Hillary smiled before drinking deeply. Not only had the Chinese surpassed the US economically, but their cutting-edge technology eliminated the messy and possibly incriminating need to harvest her daily lifeforce supplement directly from child donors.

blue said...

This just in - Her doctor has confirmed that Hillary suffers from Ed Zactly disease...

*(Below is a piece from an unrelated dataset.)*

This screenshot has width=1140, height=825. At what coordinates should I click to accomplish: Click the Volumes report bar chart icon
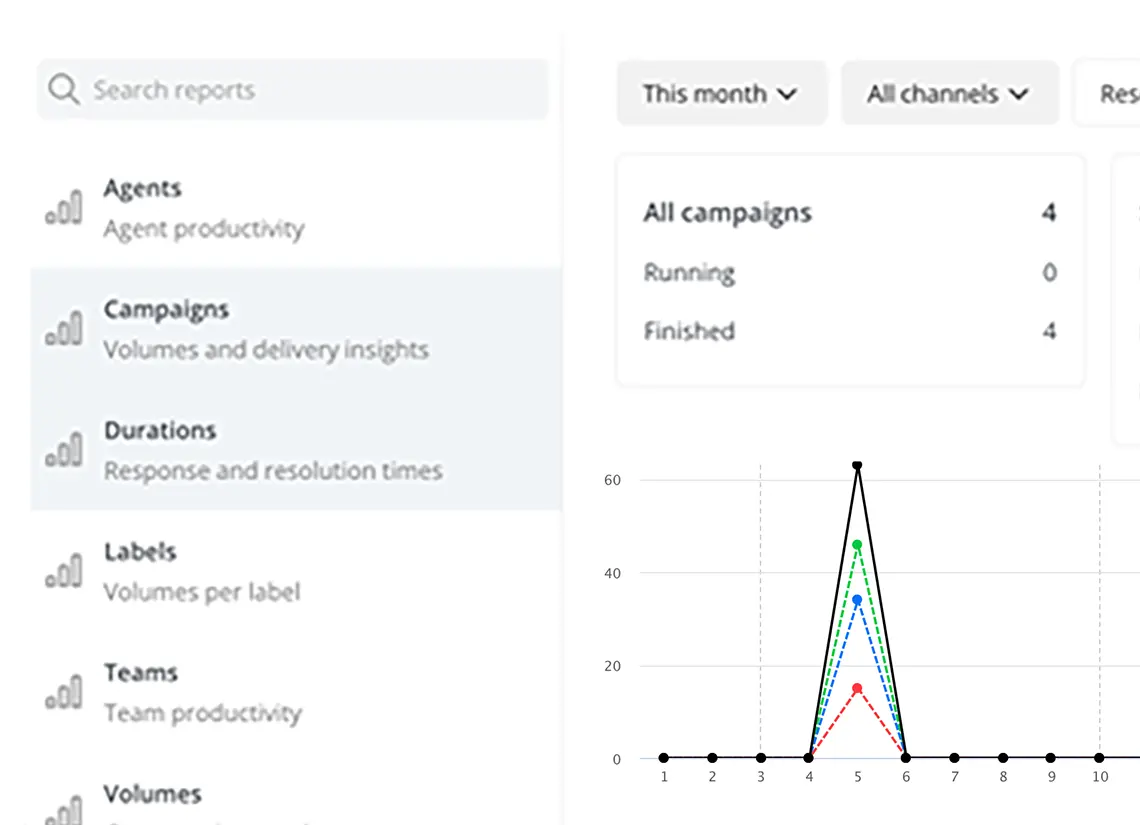[x=64, y=810]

Ed Zactly disease, what's that doctor?

That's when you face looks Ed Zactley like your ass!

mega said...

"...and that settles the matter with John Rall. Now who was the other Whitewater judge, again?"

mega said...

"Michelle says this liquid cures crows feet."

Carpe Phlogiston said...

The first woman to actually have wrinkles tattooed around her eyes for that freakish look one needs to pal around with despots and dictators.

-OR-

Is it just me or do those jowls make her chin look like ventriloquist's dummy? Pity the fool who has a hand up her butt.

Anonymous said...

AIIIIEEEE - GORGA!

mega said...

"Hillary in '12 ... because it can't wait until '16". Brilliant, in that typical Dick Morris kinda way.

Kaptain Krude said...

"I expect you to die, Mr. Bond." James felt a cold chill race down his spine as the corpulent villain drained the last of her glass and turned for the door, leaving behind only her deep throaty laugh stinging in his ears.

GregMan said...

"Mmm, nothing like drinking the distilled tears of Amerikkka's children and listening to ChiCom propaganda music to get me into the mood."

Mr. Hankey said...

Dontcha hate it when someone who owes you lots of money shows their excessive waste right in front of you? Kind of like having a state dinner for Chinese diplomats and serving $199 a bottle wine?